И они действительно ожили. Возродилось всё, и с особенной остротой почувствовали они себя не богами, не призраками — людьми. И все их слова и дела, сохранив ритуальный и символический оттенок, внезапно приобрели оттенок милой обыденности.
— Почему мы не ляжем на простыни, целительница? — спросил Лев.
— От любовной испарины влажные простыни пахнут тлением, смертью, и недаром: она еще близко, ее порог теперь ощутим — а этого вовсе не нужно тебе.
— Лицо твое — как распятие, на котором запечатлелось мое нагое тело, а по бокам его, в твоих зрачках, как два разбойника, распяты мой добрый и мой злой двойники. Трое нас в тебе, и ты — мой тройной двойник.
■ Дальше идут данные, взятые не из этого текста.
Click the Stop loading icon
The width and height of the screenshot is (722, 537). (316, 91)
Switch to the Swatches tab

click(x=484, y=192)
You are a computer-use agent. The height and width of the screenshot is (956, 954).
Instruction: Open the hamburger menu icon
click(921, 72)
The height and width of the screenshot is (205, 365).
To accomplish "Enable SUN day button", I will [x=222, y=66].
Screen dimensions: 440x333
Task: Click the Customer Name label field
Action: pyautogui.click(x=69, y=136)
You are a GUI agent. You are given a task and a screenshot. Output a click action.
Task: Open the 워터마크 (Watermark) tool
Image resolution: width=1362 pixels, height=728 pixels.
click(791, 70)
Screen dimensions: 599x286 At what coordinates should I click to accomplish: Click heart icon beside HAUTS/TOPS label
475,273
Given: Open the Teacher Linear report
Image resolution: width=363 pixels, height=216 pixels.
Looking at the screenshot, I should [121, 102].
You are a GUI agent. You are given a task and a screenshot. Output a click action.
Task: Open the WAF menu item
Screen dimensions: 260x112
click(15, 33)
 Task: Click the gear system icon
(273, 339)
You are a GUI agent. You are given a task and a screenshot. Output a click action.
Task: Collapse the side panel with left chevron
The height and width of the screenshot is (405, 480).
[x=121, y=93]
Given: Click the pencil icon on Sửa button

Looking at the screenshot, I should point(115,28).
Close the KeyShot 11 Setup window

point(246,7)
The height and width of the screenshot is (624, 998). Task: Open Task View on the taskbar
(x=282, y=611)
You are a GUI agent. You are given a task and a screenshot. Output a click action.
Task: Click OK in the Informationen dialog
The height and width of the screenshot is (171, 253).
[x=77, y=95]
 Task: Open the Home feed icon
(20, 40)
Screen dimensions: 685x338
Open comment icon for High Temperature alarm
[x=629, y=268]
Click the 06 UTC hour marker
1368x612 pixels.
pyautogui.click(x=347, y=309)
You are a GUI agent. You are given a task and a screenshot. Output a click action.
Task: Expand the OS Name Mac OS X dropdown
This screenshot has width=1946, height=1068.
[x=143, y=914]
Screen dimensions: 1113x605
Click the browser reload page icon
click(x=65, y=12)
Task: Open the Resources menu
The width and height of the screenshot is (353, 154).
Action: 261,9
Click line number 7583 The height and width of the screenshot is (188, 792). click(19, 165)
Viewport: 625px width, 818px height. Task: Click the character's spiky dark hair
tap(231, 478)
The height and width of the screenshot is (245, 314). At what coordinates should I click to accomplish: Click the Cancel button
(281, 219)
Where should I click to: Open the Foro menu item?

— Нет. Но кто ты? Мой возлюбленный или мой брат? Не помню, и помнить не надо.
В воде, что растворила их плоть, кости, стала их кровью и мыслью, сплелись они и разъединились, все время ощущая себя одним: единство это по-прежнему воплощено было в двух телах, отлитых на сей раз без малейшего упрека. Таково было доброе колдовство Марикиты, что могла она уделить мужчине от самой себя, не нанося себе ни малейшего ущерба.
Тогда поднялись двое новых людей из первозданных и первородных вод: женщина обвилась вокруг мужчины, как виноградная лоза, приникнув губами к живой виноградной грозди его сердца, что изливала свой сок ей в губы; и вонзил мужчина свой откованный в огне, омытый водой клинок в ее бездонную чашу, чтобы довершить закалку в трепещущей человеческой плоти.
А снаружи, за стеклянными стенами, на лужайке, где в изобилии расцветали темные ирисы, тихо, как судьба, ждала своего часа Белая Псица; и бледный лик солнца, что в облачной мари подобен был лунному, казался завешенным окном, из которого некто загадочный смотрел вниз на башню, сложенную из людских поношений, что служила Белой Лилит темницей, и удовлетворенно улыбался.
После беспамятства и буйства, сотворенного ими обоими, мужчина лежал рядом с женщиной на циновке из тростника, тихо обозревая холмы и равнины, изгибы и провалы той пашни, над которой он так беззаветно потрудился, любовной целины, которую он поднимал с таким старанием.
— Говорила, что шутиха, а взорвалась, как целый фейерверк, — говорил он.
— Да, хороша я, однако: охраняю, а впустила вора, — в полутьме Мария-Хуана курила пахитоску, и уголек освещал снизу ее лицо, делая еще тоньше, смуглее и загадочней.